--- begin Entries provided ---
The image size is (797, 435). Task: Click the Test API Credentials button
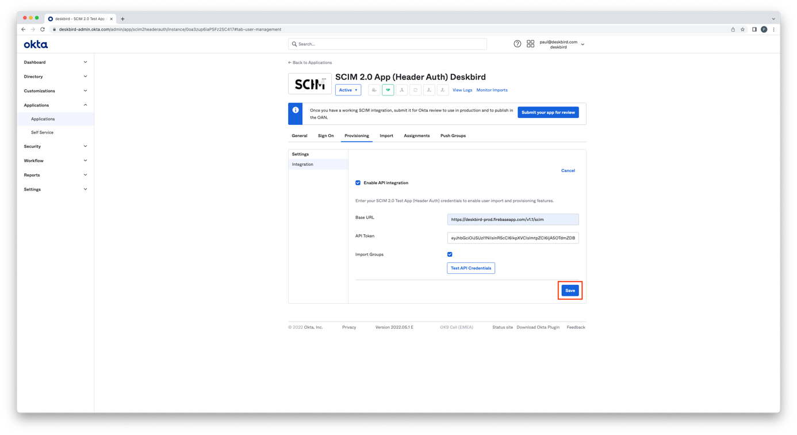[x=470, y=268]
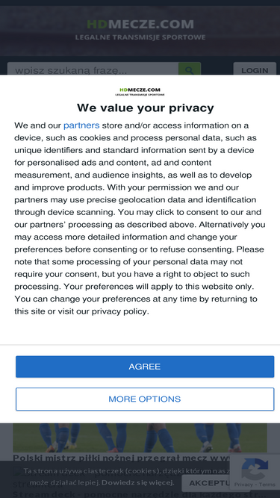Click the 'We value your privacy' heading
The image size is (280, 498).
146,108
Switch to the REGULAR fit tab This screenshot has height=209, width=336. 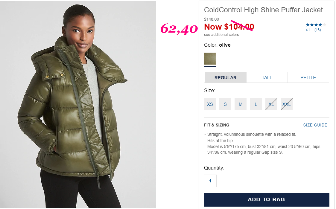coord(225,77)
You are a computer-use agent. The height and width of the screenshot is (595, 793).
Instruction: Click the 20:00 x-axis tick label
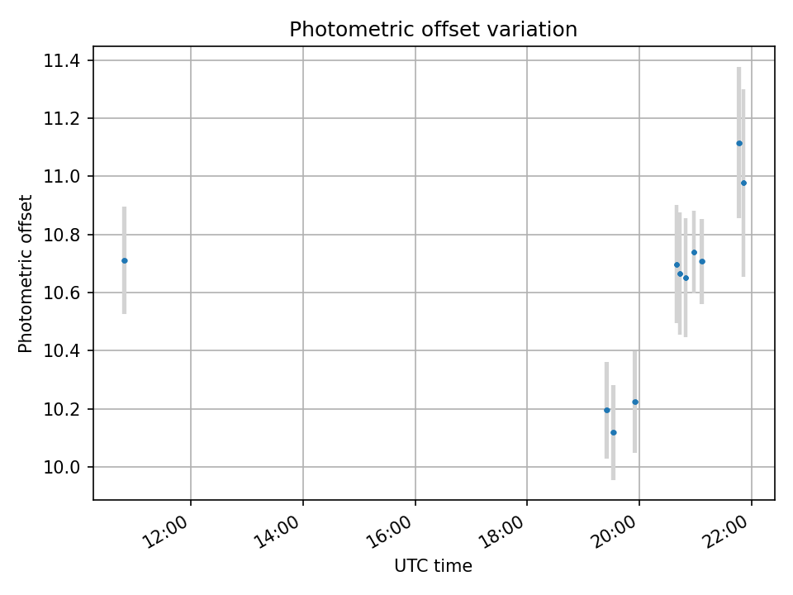pos(615,531)
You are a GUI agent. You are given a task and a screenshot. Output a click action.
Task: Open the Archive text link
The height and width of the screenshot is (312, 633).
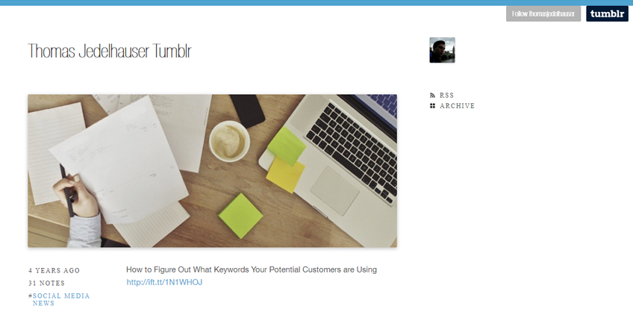click(x=458, y=106)
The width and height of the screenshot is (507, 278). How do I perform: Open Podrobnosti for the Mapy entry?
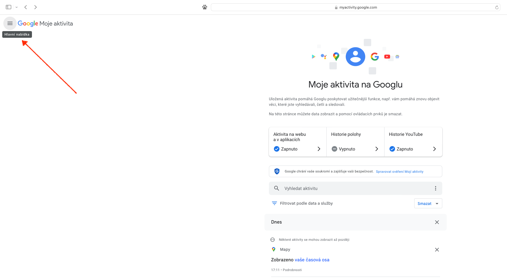tap(292, 270)
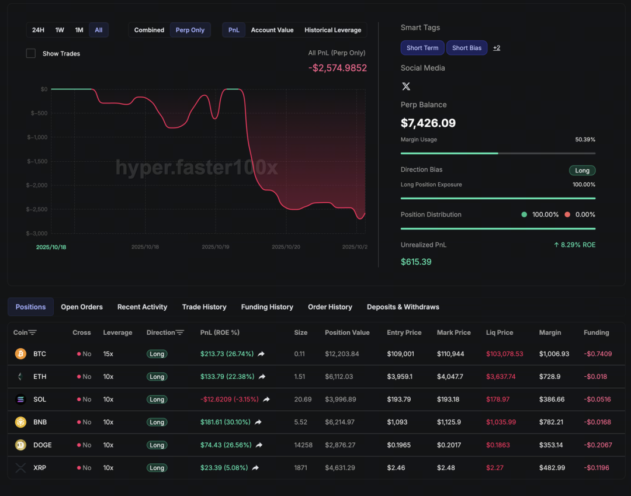The image size is (631, 496).
Task: Click the SOL coin icon
Action: tap(20, 400)
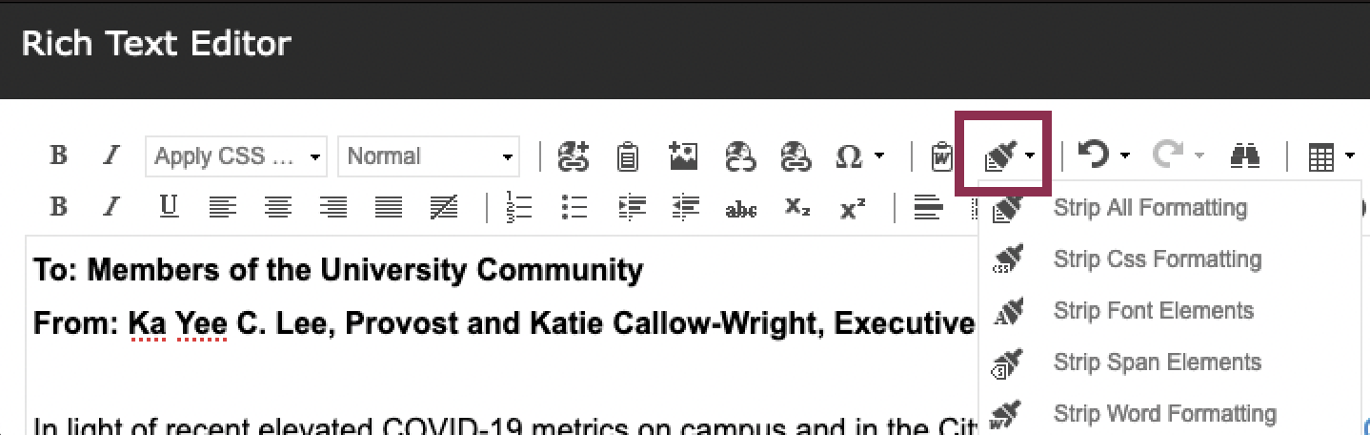This screenshot has height=435, width=1370.
Task: Open the table insert dropdown arrow
Action: [1349, 156]
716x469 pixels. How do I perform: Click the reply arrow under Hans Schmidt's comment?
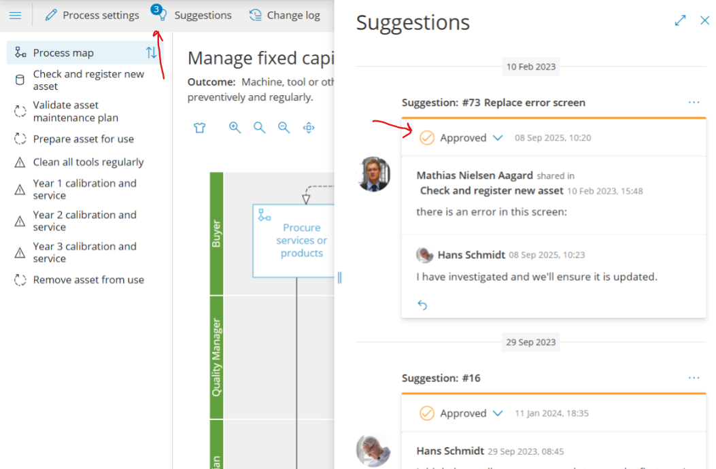(x=422, y=305)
--- end Entries provided ---
== Written instruction ==
Return the lines from the one containing "716x469 pixels. How" through the last line above, inclusive, with each line reproduced word for word. Omit the pictures from your answer.

== Reply ==
716x469 pixels. How do I perform: Click the reply arrow under Hans Schmidt's comment?
(x=422, y=305)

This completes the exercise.